# Document extract:

Red Deer’s madcap history is loaded with kooky characters.

Red Deer’s madcap history is loaded with kooky characters.

We had furry celebrity magnet Mickey the Beaver, who gave the Dionne Quintuplets a run in the tabloids, and Rosalind the chief milk-producing jersey cow of the British Empire.

Red Deer’s first troop of eager Boys Scouts scored international headlines (and a trip to England for two Scouts) by apprehending a real-life fugitive who had plugged two bullets in the local police chief. And the city’s first conflicted mayor juggled the dual roles of running city hall while also reporting on his own performance there as publisher of the Red Deer Advocate (now much frowned upon).

With so much historic quirk to work with, one would expect the city’s official centennial play, Red Deer River Stories, written by Tree House Youth Theatre’s artistic director Matt Gould, to be lighted-hearted and funny in an off-kilter, Rowan Atkinson kind of way.

And the play that made its world premiere Thursday at the Scott Block in Red Deer does have warm and silly moments.

But it also features too many deadly serious moments in the latter half that, when it comes down to it, don’t have a lot to do with Red Deer, specifically.

And that’s when this production (if I can use a clunky local metaphor) goes off the rails of the former CP Rail bridge now converted for pedestrians.

But let’s start with the entertaining stuff, and there was plenty — especially in the homey first act.

The play begins with a group of enthusiastic youth from the 1913 high school literary society putting on a variety show to celebrate Red Deer attaining city status.

Gould makes great use of vaudeville, incorporating an imaginative hand puppet opening, depicting animals that existed before nomadic aboriginals and European settlers came to the area.

The pioneer kids deliver stirring versions of Maple Leaf Forever and a poem by Pauline Johnson. First mayor Frances Galbraith makes an appearance, both in the show and from the audience, and there’s brief talk of suffragettes, treatment of aboriginals and prohibition that show some intolerant attitudes of the day.

There’s also a musical hall segment full of corny jokes, and a thrilling re-enactment of the Scouts arresting fugitive Arthur Kelly that’s done in slapstick, Keystone Cops style.

Red Deer River Stories jumps 60 years ahead to the flower power era in the second act, with Lindsay Thurber Comprehensive High School students now putting on a show to celebrate Red Deer’s Jubilee in 1973.

Some of these kids are descendants of the 1913 lot, and are still carrying on petty grievances started by their grandparents.

Mickey the Beaver makes an all too brief appearance, and there’s a humourous skit featuring a flatulent Rosalind the milk cow. The students are also dealing with immigration, the Vietnam War and a crush between two boys (one was beaten and kicked out of the house by his dad).

But the play begins to slow with extended presentations on the horrors of the bird-killing insecticide DDT that are more like a long-winded Grade 10 class project than entertainment.

# Set problem a:
Recast the records as a Markdown table with the columns Row and Record line, starting at the line that contains "Click the Knowledge Catalog lightbulb icon" and ending at the line that contains "point(384,767)", and skip any blank lines. Leave the pictures out.

# Input for this task:

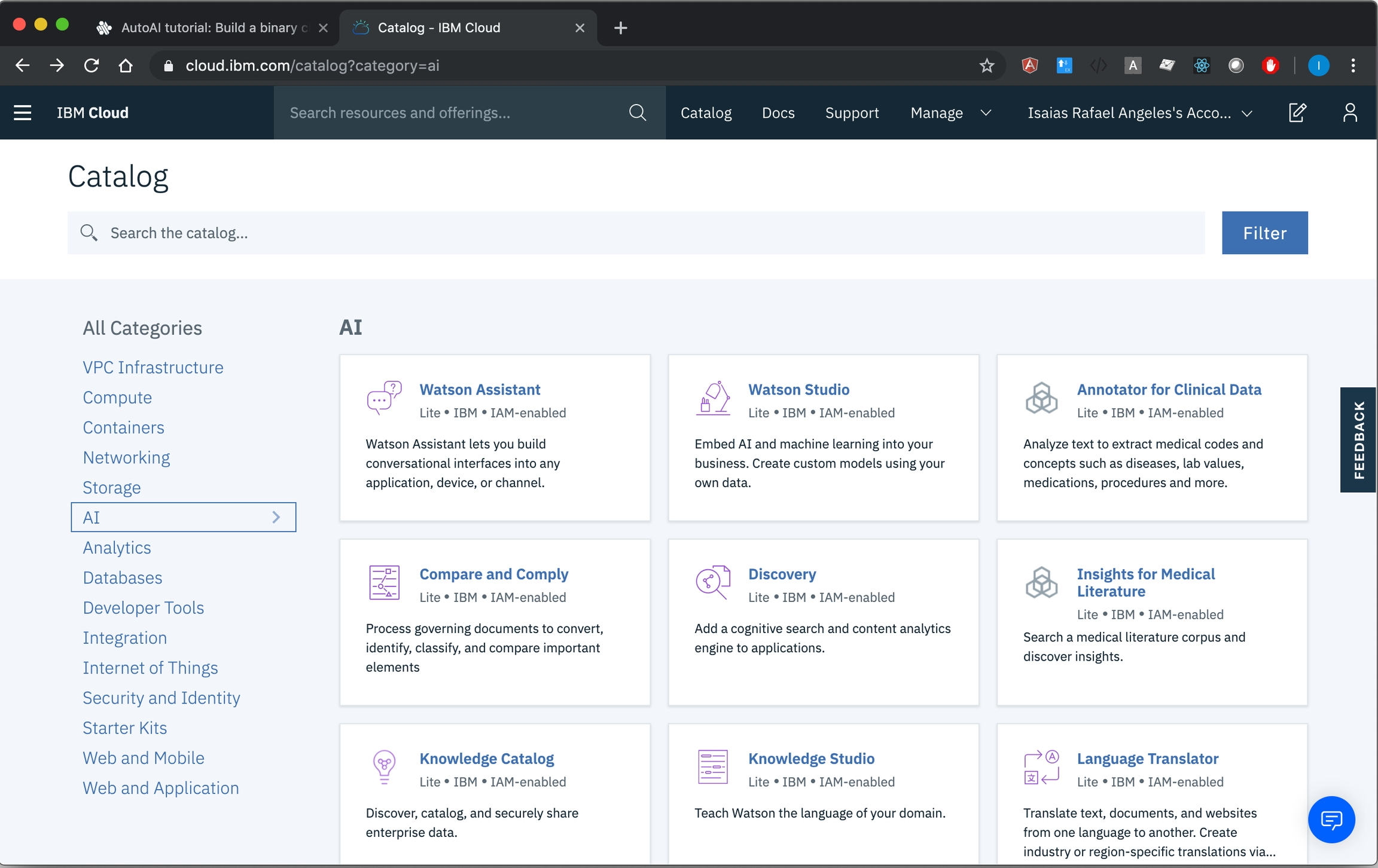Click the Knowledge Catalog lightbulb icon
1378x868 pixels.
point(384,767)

--

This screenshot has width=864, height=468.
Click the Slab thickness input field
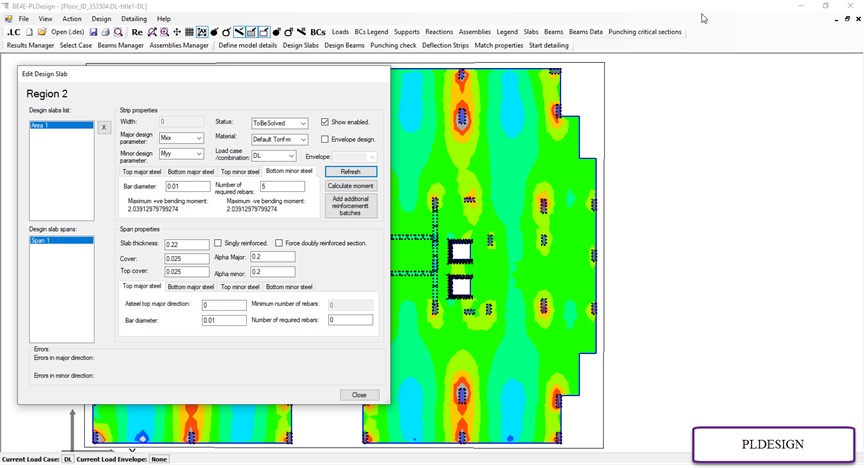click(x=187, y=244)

==

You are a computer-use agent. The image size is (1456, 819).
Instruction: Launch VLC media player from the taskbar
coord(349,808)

# Set problem b:
Reproduce the review of Red Deer River Stories word for word, starting at "But it also" and ending at "converted for pedestrians.".

# Right answer a:
| Row | Record line |
|---|---|
| 1 | Click the Knowledge Catalog lightbulb icon |
| 2 | 1378x868 pixels. |
| 3 | point(384,767) |

# Right answer b:
But it also features too many deadly serious moments in the latter half that, when it comes down to it, don’t have a lot to do with Red Deer, specifically.

And that’s when this production (if I can use a clunky local metaphor) goes off the rails of the former CP Rail bridge now converted for pedestrians.